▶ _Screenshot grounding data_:
********
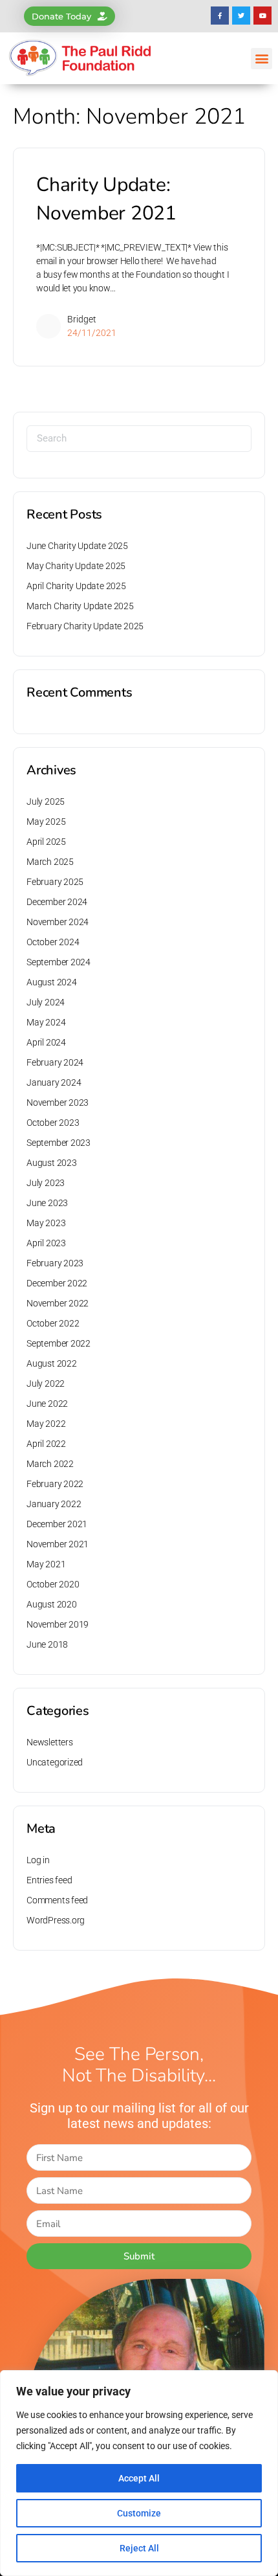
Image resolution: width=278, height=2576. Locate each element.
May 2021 (46, 1564)
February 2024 (55, 1062)
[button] (261, 58)
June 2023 (47, 1203)
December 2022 (57, 1283)
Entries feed (49, 1880)
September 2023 (59, 1142)
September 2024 (59, 962)
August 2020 (52, 1604)
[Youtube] (262, 15)
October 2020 (53, 1584)
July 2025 (46, 801)
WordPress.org (56, 1920)
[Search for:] (139, 438)
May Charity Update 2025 (76, 566)
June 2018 (47, 1644)
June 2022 (47, 1403)
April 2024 (46, 1042)
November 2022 (58, 1303)
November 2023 (58, 1102)
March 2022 (50, 1464)
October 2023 (53, 1122)
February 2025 (55, 882)
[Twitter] (241, 15)
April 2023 (46, 1243)
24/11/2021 (91, 333)
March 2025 (50, 862)
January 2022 (54, 1504)
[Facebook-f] (220, 15)
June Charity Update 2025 (77, 546)
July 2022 (46, 1383)
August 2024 (52, 982)
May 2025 (46, 821)
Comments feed (57, 1900)
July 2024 (46, 1002)
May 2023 (46, 1223)
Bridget (81, 319)
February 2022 (55, 1484)
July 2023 (46, 1183)
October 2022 (53, 1323)
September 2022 (59, 1343)
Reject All (139, 2548)
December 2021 (57, 1524)
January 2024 (54, 1082)
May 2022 (46, 1423)
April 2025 (46, 841)
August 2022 (52, 1363)
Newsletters (50, 1742)
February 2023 (55, 1263)
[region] (139, 2473)
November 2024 (58, 922)
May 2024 (46, 1022)
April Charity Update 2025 (76, 586)
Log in (38, 1860)
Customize (139, 2513)
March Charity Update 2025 (80, 606)
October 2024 (53, 942)
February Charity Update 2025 (85, 626)
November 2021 (58, 1544)
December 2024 (57, 902)
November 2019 (58, 1624)
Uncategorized (55, 1762)
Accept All (139, 2478)
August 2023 (52, 1163)
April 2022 (46, 1444)
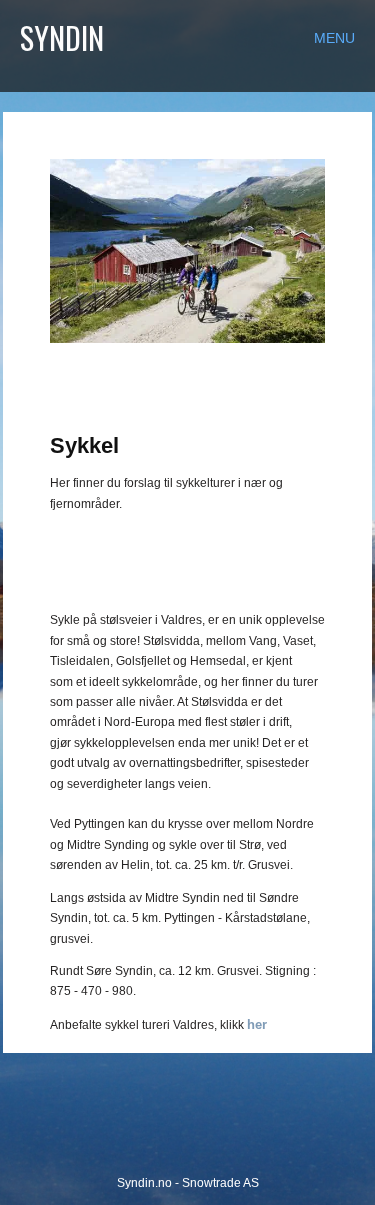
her (257, 1024)
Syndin (62, 37)
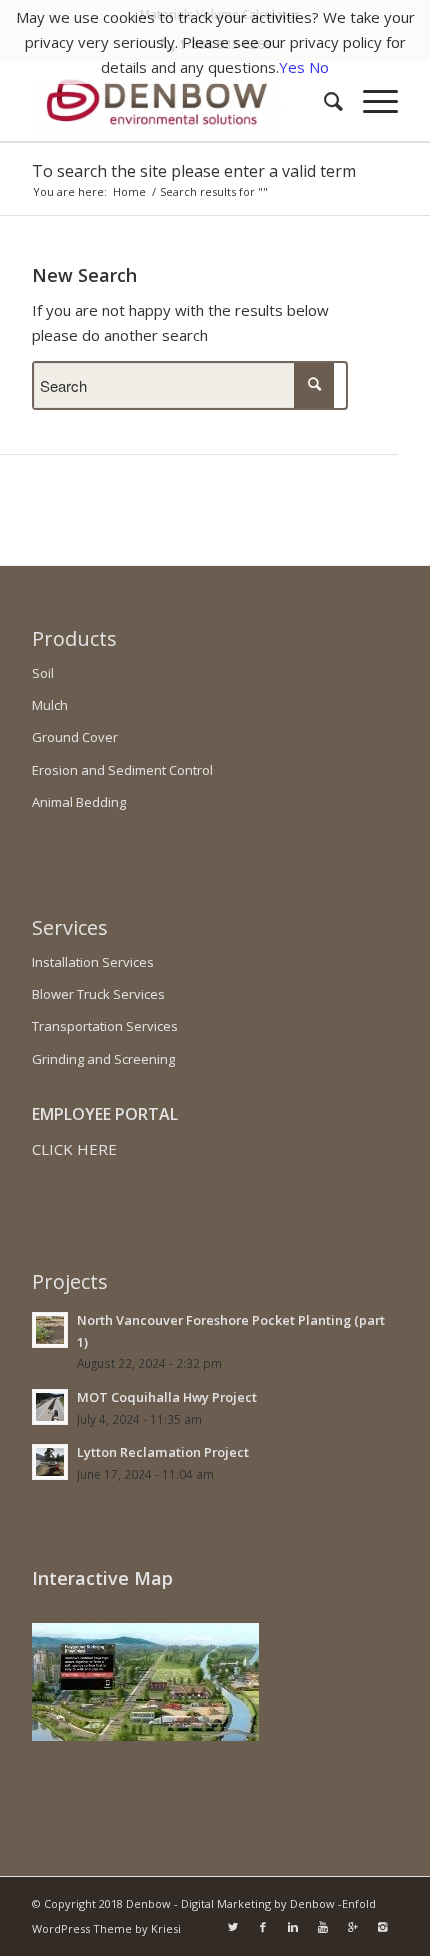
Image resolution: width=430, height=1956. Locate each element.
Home (129, 191)
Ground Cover (75, 737)
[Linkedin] (293, 1927)
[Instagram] (383, 1927)
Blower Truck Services (98, 994)
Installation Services (93, 962)
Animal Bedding (79, 802)
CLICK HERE (74, 1149)
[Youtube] (323, 1927)
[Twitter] (233, 1927)
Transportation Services (105, 1026)
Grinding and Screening (103, 1059)
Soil (43, 673)
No (319, 67)
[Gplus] (353, 1927)
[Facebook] (263, 1927)
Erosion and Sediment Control (122, 770)
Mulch (50, 705)
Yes (292, 67)
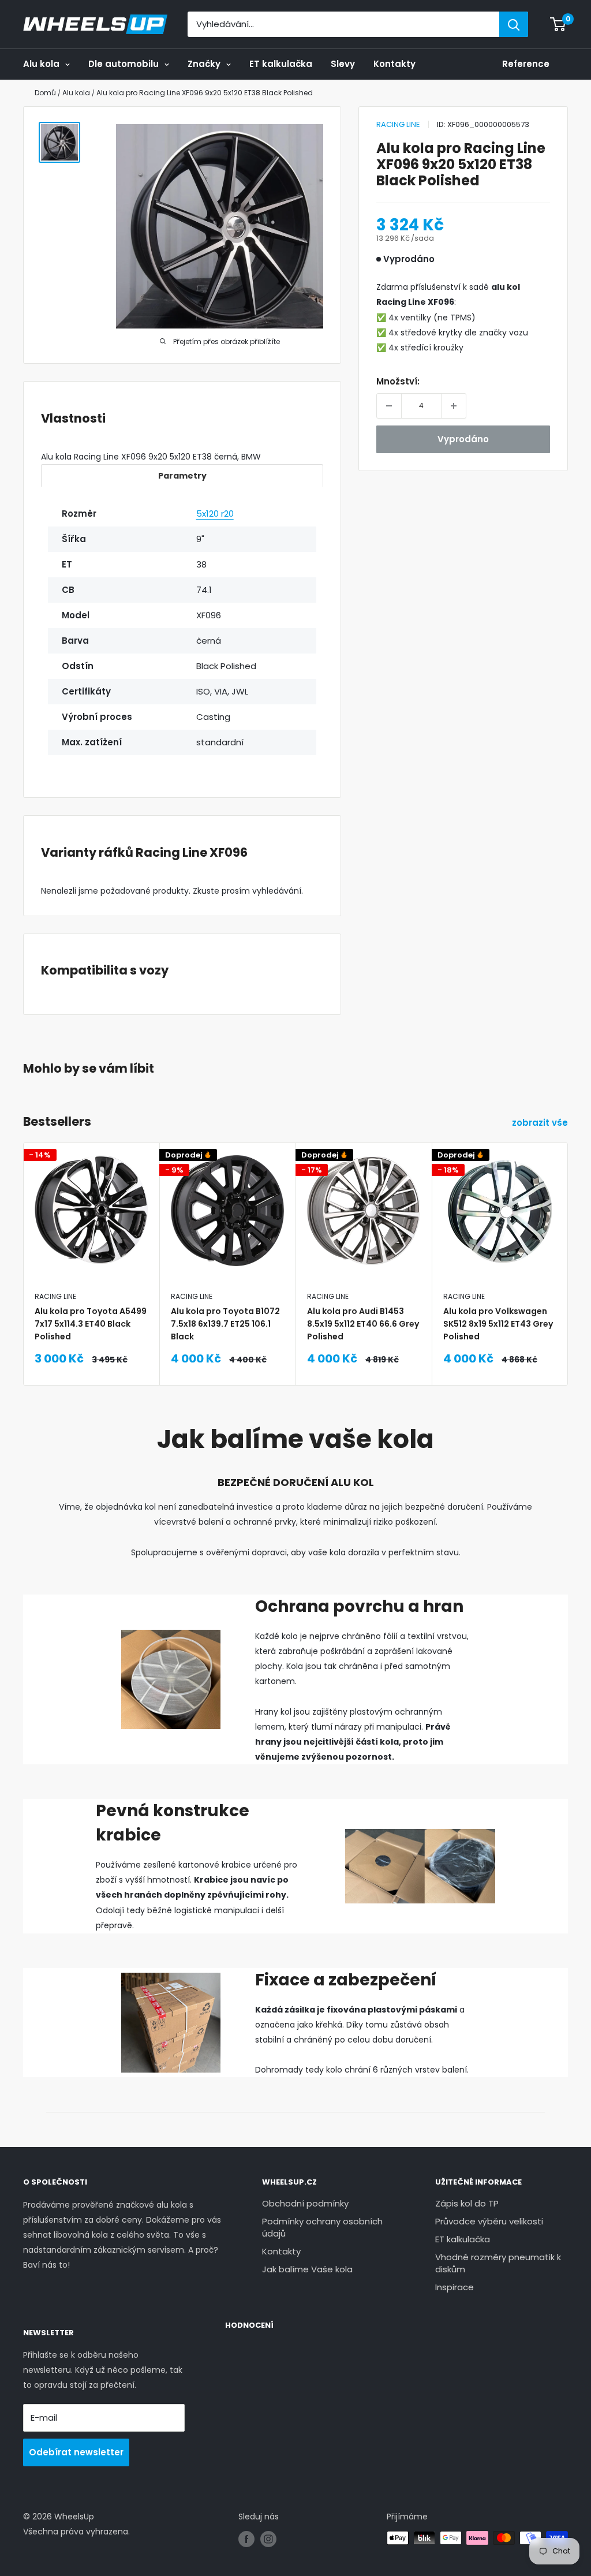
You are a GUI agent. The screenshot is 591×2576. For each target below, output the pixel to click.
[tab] (182, 475)
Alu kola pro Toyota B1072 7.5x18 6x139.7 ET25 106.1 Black (225, 1323)
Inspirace (454, 2287)
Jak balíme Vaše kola (307, 2269)
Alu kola (41, 64)
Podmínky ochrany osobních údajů (322, 2227)
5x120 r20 (215, 513)
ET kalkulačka (280, 64)
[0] (558, 24)
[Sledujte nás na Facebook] (246, 2539)
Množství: (398, 381)
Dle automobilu (123, 64)
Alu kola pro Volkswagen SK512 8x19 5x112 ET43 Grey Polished (498, 1323)
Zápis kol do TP (467, 2203)
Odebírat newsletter (76, 2452)
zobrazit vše (541, 1123)
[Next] (568, 1235)
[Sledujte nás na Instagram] (268, 2539)
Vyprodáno (463, 439)
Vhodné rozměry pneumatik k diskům (498, 2263)
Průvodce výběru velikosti (489, 2221)
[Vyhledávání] (513, 24)
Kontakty (394, 64)
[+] (454, 406)
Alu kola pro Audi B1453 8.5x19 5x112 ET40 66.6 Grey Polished (363, 1323)
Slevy (343, 64)
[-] (389, 406)
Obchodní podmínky (305, 2203)
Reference (525, 64)
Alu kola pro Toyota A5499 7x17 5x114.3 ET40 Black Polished (91, 1323)
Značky (204, 64)
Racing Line (398, 124)
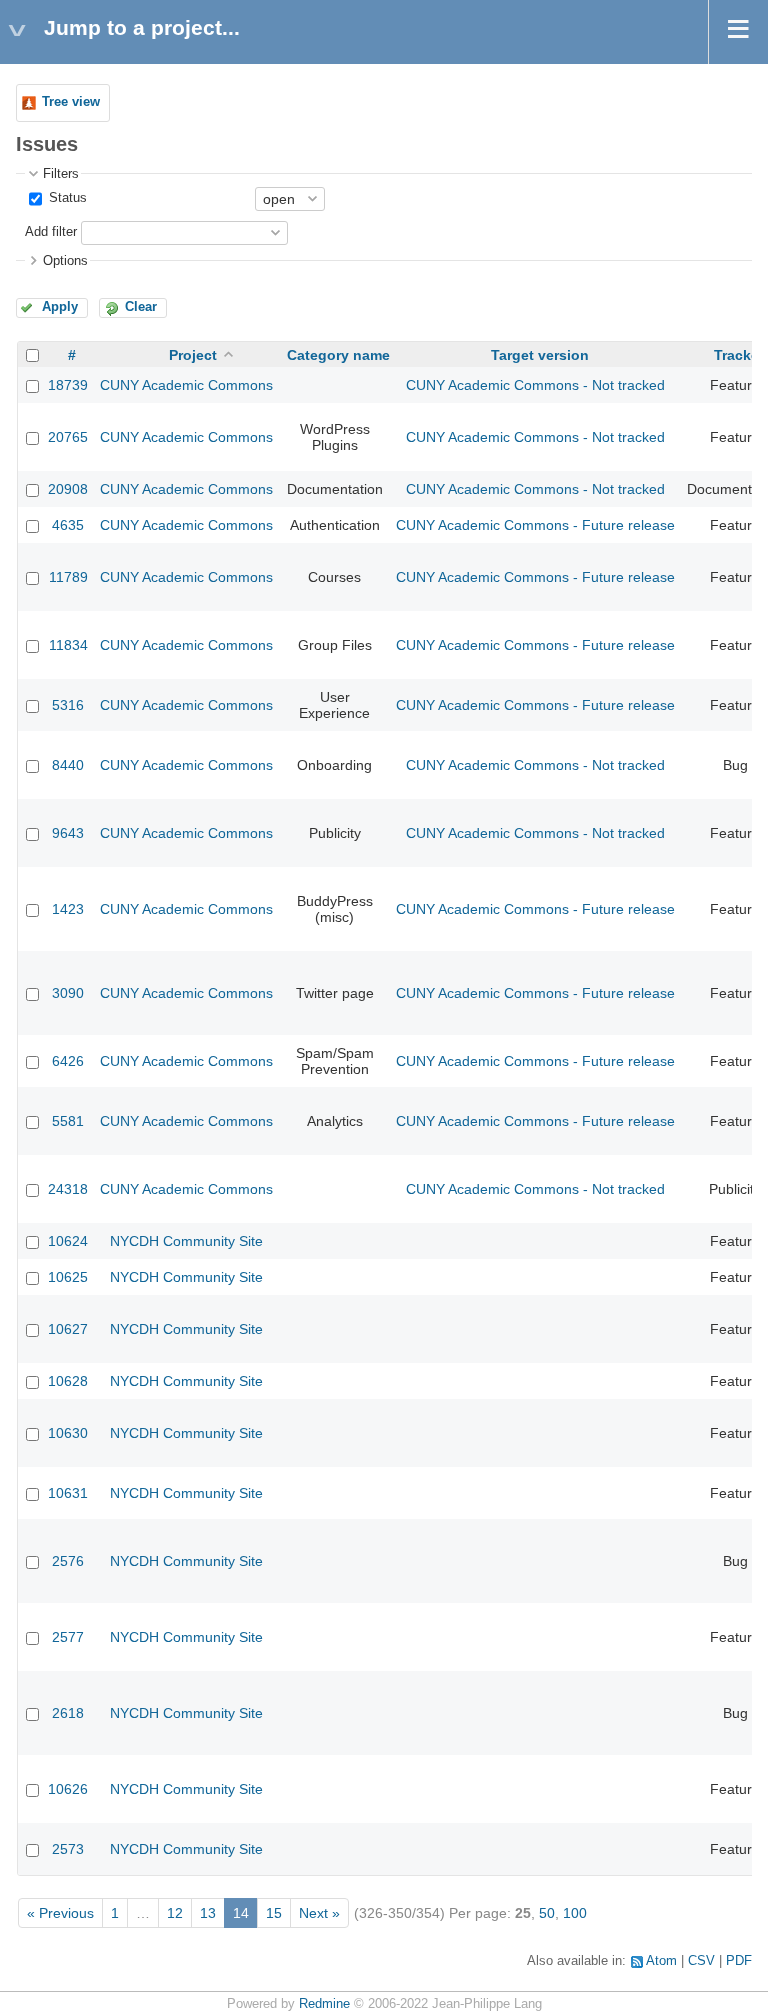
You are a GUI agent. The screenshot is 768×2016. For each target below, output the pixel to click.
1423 (68, 909)
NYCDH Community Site (186, 1241)
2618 (68, 1713)
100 (575, 1913)
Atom (661, 1961)
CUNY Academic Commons (186, 385)
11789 (68, 577)
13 (208, 1913)
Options (65, 261)
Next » (319, 1913)
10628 (68, 1381)
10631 (68, 1493)
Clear (141, 307)
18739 (68, 385)
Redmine (324, 2004)
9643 (68, 833)
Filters (61, 174)
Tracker (739, 355)
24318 (68, 1189)
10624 (68, 1241)
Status (66, 198)
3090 (68, 993)
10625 (68, 1277)
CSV (701, 1961)
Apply (60, 307)
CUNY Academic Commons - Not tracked (535, 385)
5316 (68, 705)
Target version (540, 355)
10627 (68, 1329)
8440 (68, 765)
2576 (68, 1561)
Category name (338, 355)
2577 (68, 1637)
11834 (68, 645)
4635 (68, 525)
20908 (68, 489)
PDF (739, 1961)
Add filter (51, 232)
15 (274, 1913)
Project (193, 355)
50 (547, 1913)
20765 (68, 437)
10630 (68, 1433)
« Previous (60, 1913)
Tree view (71, 102)
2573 (68, 1849)
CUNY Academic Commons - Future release (535, 525)
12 (175, 1913)
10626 (68, 1789)
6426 (68, 1061)
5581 (68, 1121)
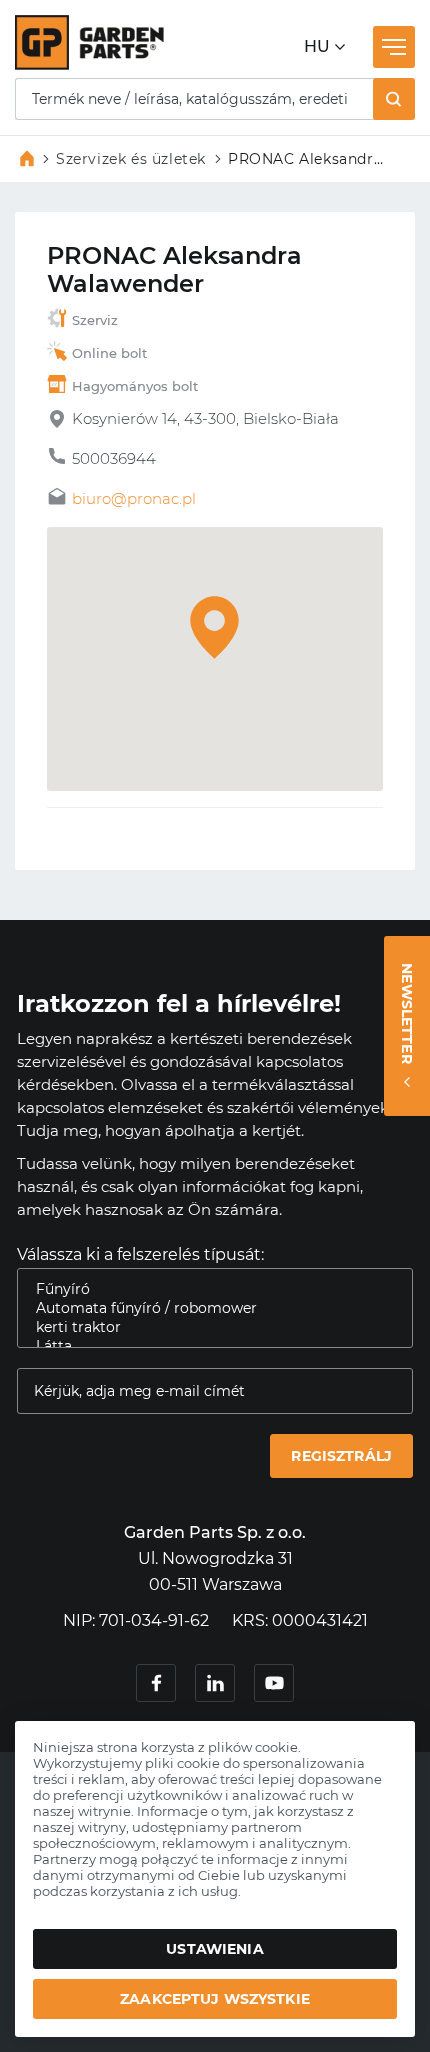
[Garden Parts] (89, 64)
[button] (394, 99)
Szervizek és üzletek (131, 159)
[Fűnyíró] (207, 1289)
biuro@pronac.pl (134, 498)
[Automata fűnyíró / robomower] (207, 1308)
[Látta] (207, 1346)
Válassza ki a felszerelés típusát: (140, 1254)
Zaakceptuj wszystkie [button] (215, 1999)
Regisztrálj (341, 1456)
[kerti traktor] (207, 1327)
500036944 (114, 458)
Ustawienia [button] (214, 1949)
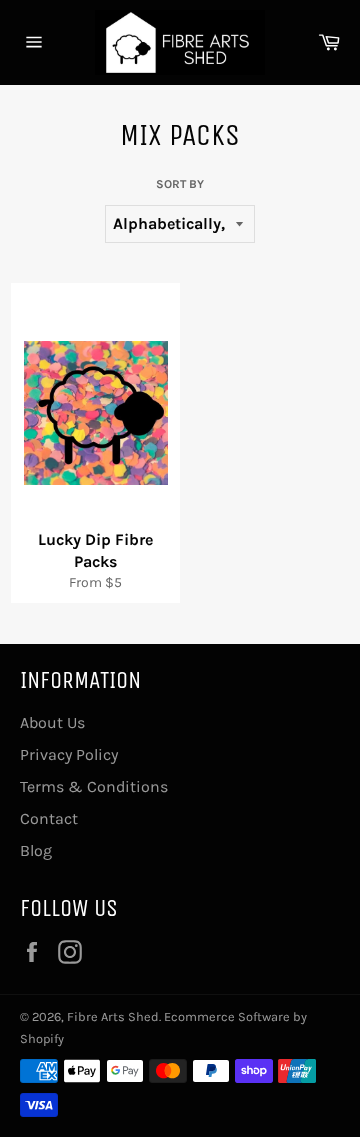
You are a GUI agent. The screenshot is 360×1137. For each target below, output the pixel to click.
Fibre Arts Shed (113, 1016)
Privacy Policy (69, 754)
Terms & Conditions (94, 786)
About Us (52, 722)
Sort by (180, 184)
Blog (36, 850)
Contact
********
▶ _TASK DIRECTIONS_: Which of the lines above include the string "Academic"? Pick them out and copy them.

▶ _RESULT OF THE TASK_:
CUNY Academic Commons (186, 385)
CUNY Academic Commons - Not tracked (535, 385)
CUNY Academic Commons - Future release (535, 525)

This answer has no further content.